Familiar foes for opener

Canadiens first in season of rivalries

There will be plenty that's new when the National Hockey League opens the 2005-06 season Oct. 5 -- with all 30 teams in action that night -- in terms of personnel adjusted to fit under the $39 million salary cap, rule changes designed to open up the game, and different schedules, too.

Yesterday, the Bruins unveiled their regular-season schedule, with league-mandated emphasis placed on division rivalries. The Bruins will open at home against the Montreal Canadiens before embarking on a six-game trip that will take them to Buffalo, Pittsburgh, Tampa Bay, Florida, and Ottawa, and end Oct. 18 with a rematch against the Habs in Montreal.

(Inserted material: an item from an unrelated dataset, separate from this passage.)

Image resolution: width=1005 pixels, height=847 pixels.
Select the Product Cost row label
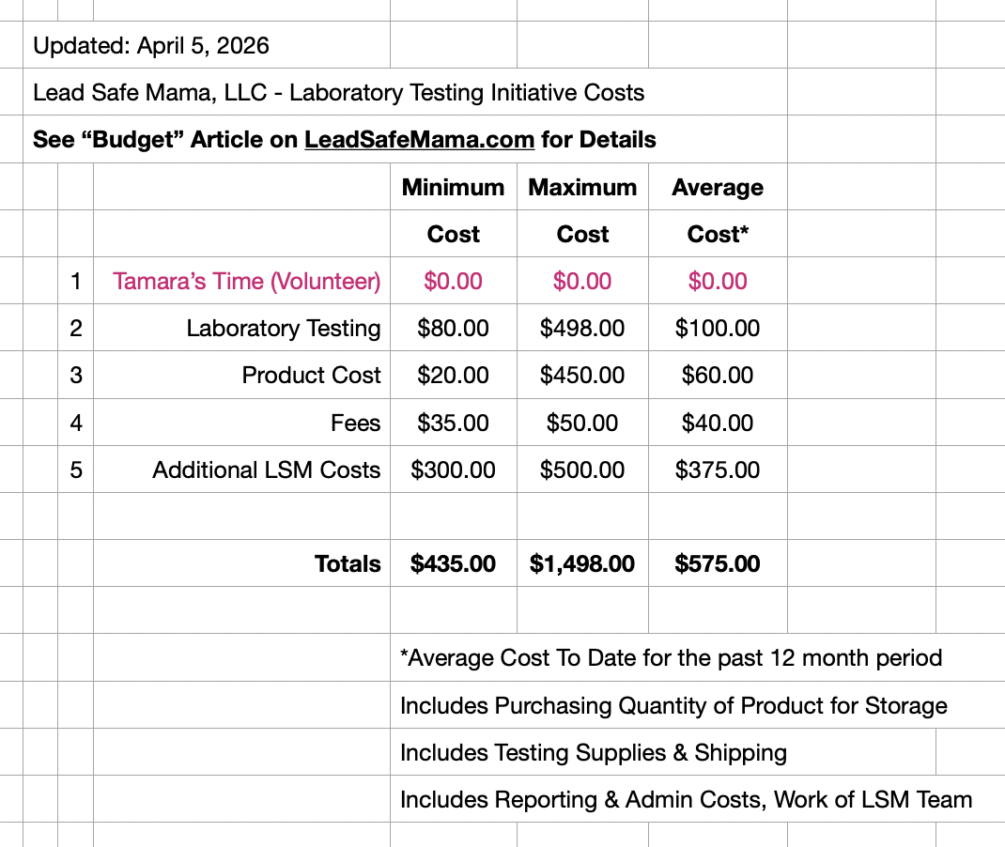click(311, 375)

Boston will take on Northeast Division foes Buffalo, Montreal, Ottawa, and Toronto eight times each (four at home) and will face the teams in the two other divisions in the Eastern Conference (Southeast and Atlantic) four times each (two at home). The other 10 games will be played against Western Conference teams, facing the Northwest Division on the road and hosting clubs from the Pacific Division. The Bruins won't play the Central Division (including Original Six teams Chicago and Detroit) this season.

In addition, the Bruins will play eight exhibition games (not including the annual Black and Gold scrimmage, scheduled for Sept. 16 at Boston University's Agganis Arena). They will face the Islanders in Boston and Manchester, N.H., the Rangers in Boston and New York, the Canadiens in Montreal and Moncton, New Brunswick, and the Maple Leafs (site TBA) and Penguins (at Wilkes-Barre, Pa.).

Drug policy criticized

The drug policy in the NHL's new labor deal was criticized for ''loopholes" and ''inadequate testing" by the heads of the congressional committee that grilled former major league player Mark McGwire.

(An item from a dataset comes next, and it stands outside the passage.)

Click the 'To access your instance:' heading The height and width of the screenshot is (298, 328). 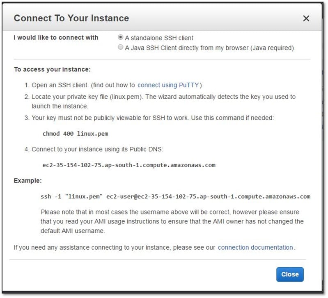52,70
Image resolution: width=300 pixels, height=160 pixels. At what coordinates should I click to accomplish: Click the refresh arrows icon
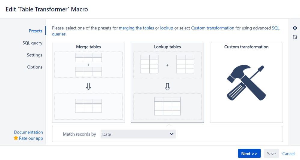pos(295,37)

House Government Reform Committee chairman Tom Davis, a Virginia Republican, and ranking Democrat Henry Waxman of California wrote a letter to NHL commissioner Gary Bettman and NHL Players' Association executive director Bob Goodenow, detailing concerns about the league's steroid program. The lawmakers faulted the NHL program for calling for ''up to two" tests rather than mandating a minimum number, for not having an independent administrator, and for limiting testing to training camp through the regular season.

Senators keep Hasek

The Ottawa Senators are hanging on to Dominik Hasek. The Senators exercised their one-year option on the 40-year-old goaltender, who is due to make $2.28 million this season. Hasek did not play during the lockout . . . The Dallas Stars released center Pierre Turgeon and plan to buy out his contract if no team claims him off waivers in 24 hours . . . The Florida Panthers traded left wing Darcy Hordichuk to Nashville for the Predators' fourth-round pick . . . The New York Rangers signed goaltender Al Montoya, their 2004 first-round draft pick who would be the first person of Cuban heritage to play in the NHL.
Material from the wires services was used in this report.